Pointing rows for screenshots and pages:
::::
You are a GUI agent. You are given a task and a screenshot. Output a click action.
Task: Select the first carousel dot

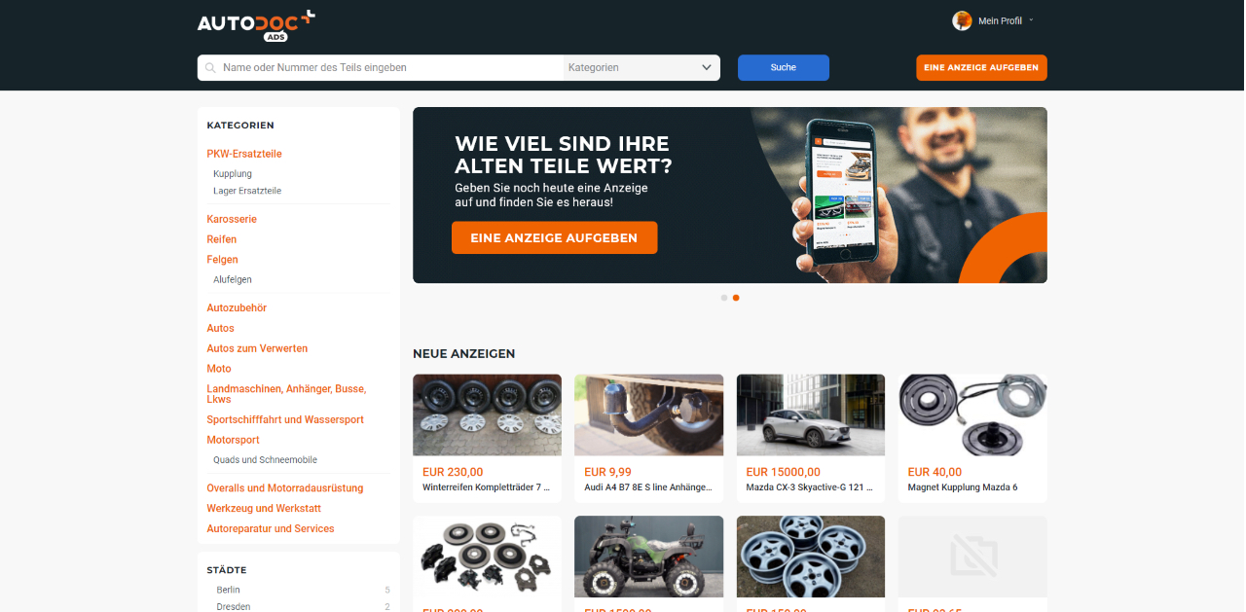click(x=724, y=298)
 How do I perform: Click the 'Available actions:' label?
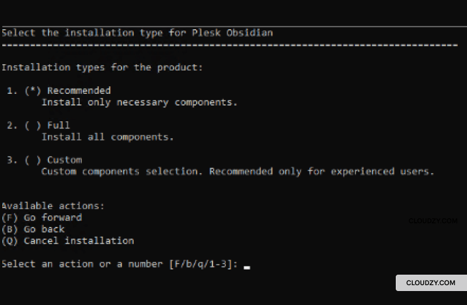point(53,206)
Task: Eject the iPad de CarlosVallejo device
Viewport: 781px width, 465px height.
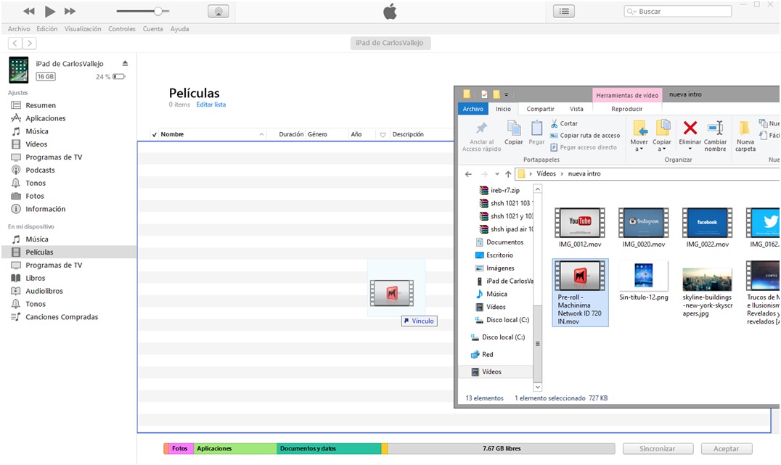Action: click(125, 64)
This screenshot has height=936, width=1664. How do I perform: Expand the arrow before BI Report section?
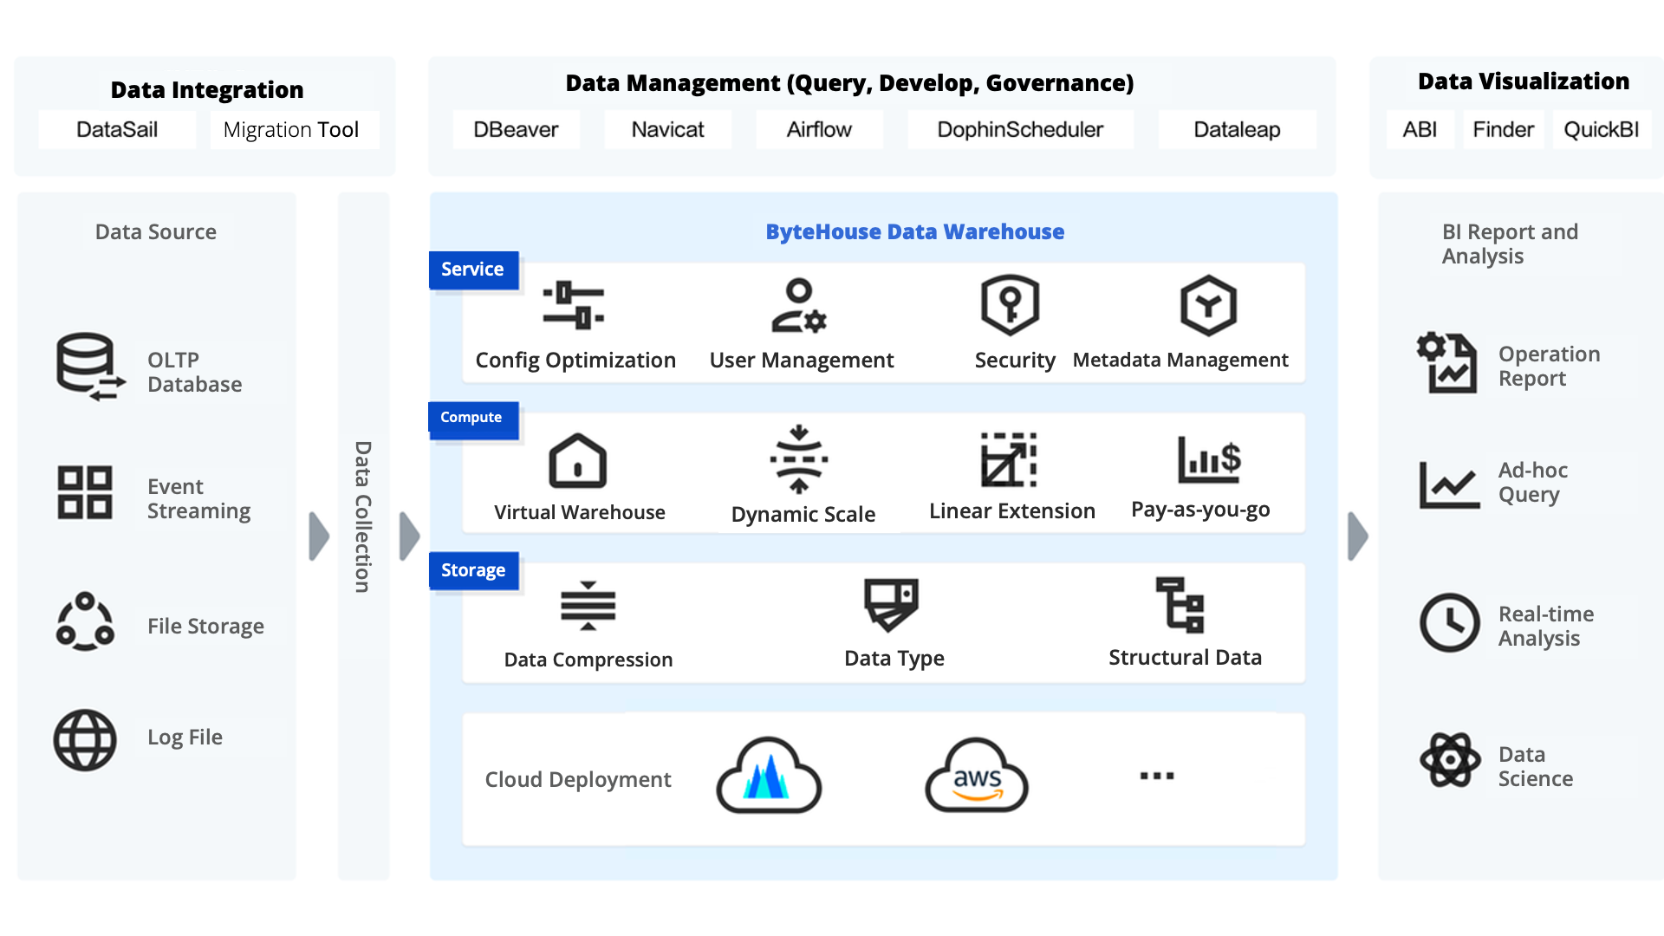[x=1356, y=535]
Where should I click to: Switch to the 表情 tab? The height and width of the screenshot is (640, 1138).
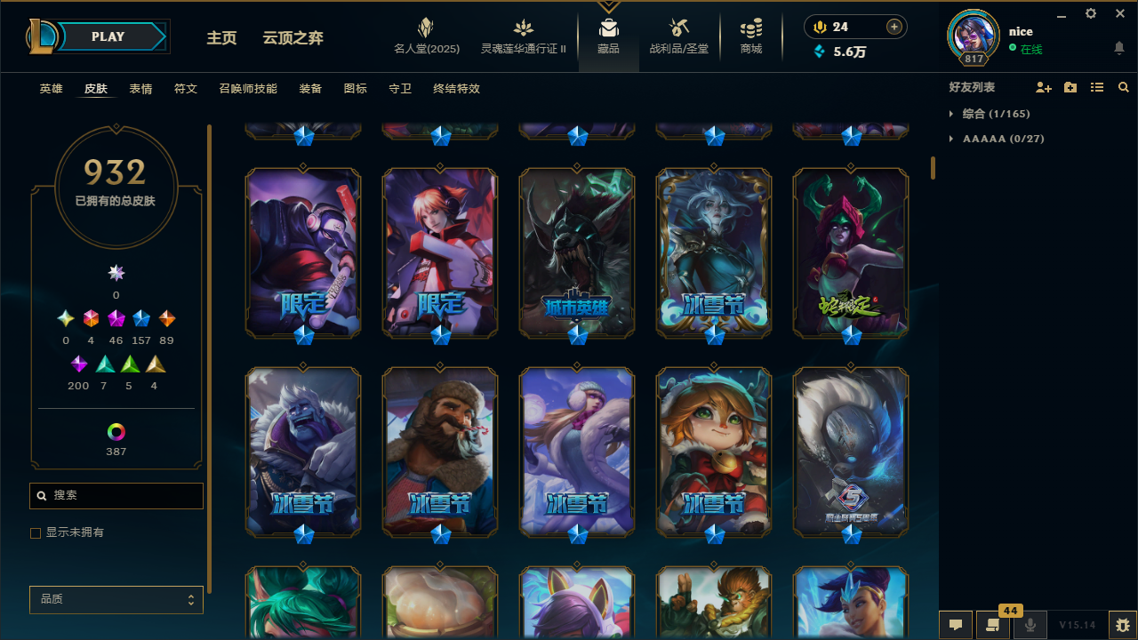click(x=140, y=89)
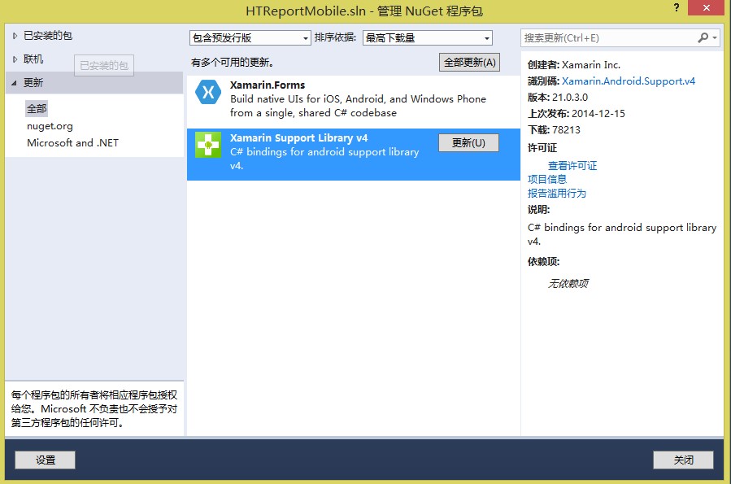Open the 设置 settings button
The height and width of the screenshot is (484, 731).
pyautogui.click(x=45, y=460)
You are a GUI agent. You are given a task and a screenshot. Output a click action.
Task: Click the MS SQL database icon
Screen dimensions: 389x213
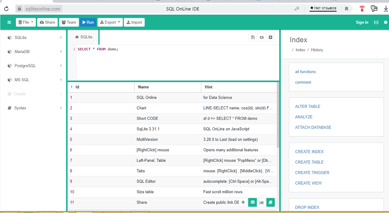[x=9, y=80]
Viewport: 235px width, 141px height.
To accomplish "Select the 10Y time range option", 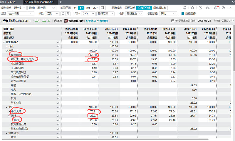I will point(88,8).
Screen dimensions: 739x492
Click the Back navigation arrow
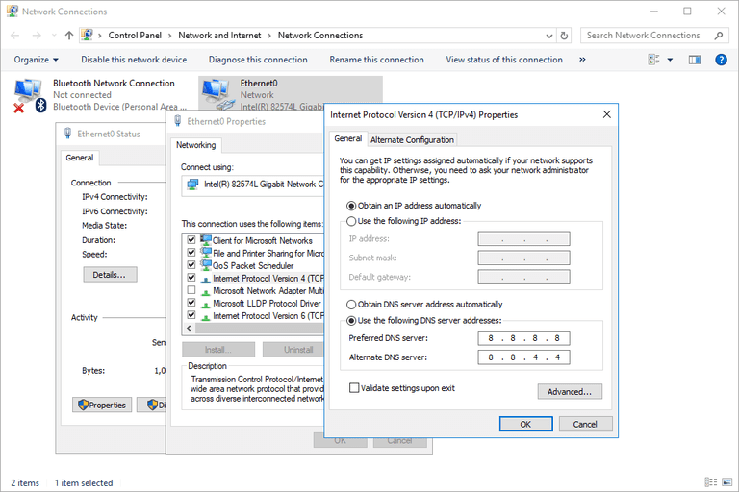(13, 36)
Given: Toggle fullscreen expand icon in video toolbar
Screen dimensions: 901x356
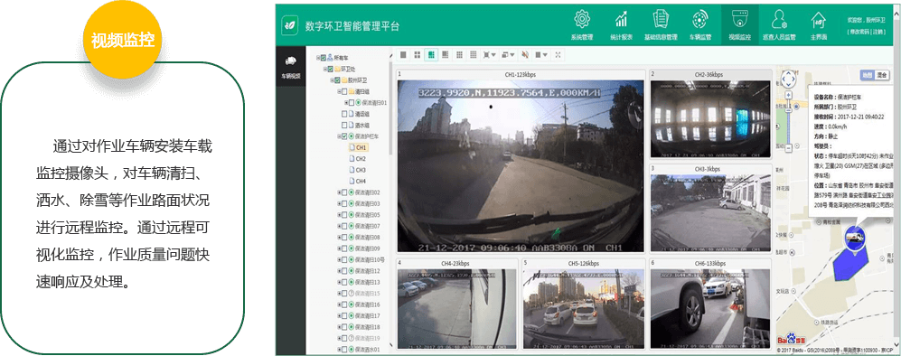Looking at the screenshot, I should click(558, 54).
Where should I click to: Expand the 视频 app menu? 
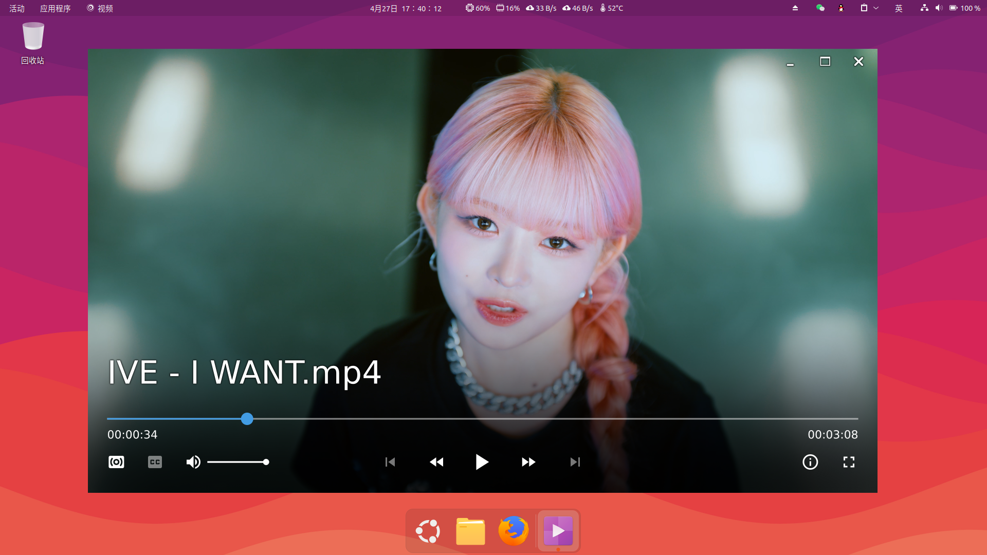pos(100,8)
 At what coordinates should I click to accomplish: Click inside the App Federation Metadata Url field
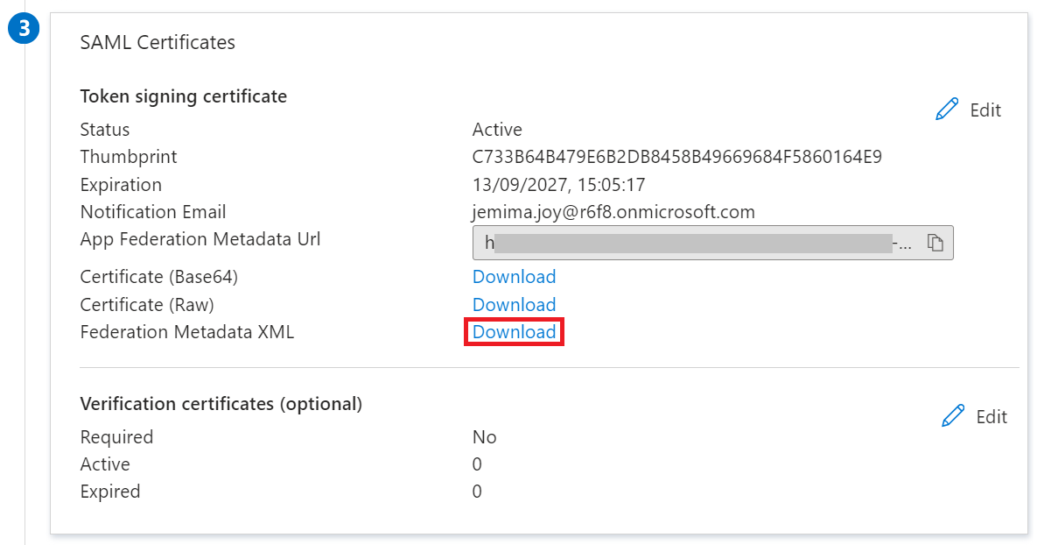691,244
::::
## WHAT NEEDS TO BE DONE
Copy the rows above word for word, starting at the line that contains "Where should I click to: Expand" and continuing through the last row. Omit the pictures from your output.

## FULL ANSWER
Where should I click to: Expand the 视频 app menu? 
pos(100,8)
 At what coordinates should I click to accomplish: Click inside the App Federation Metadata Url field
691,244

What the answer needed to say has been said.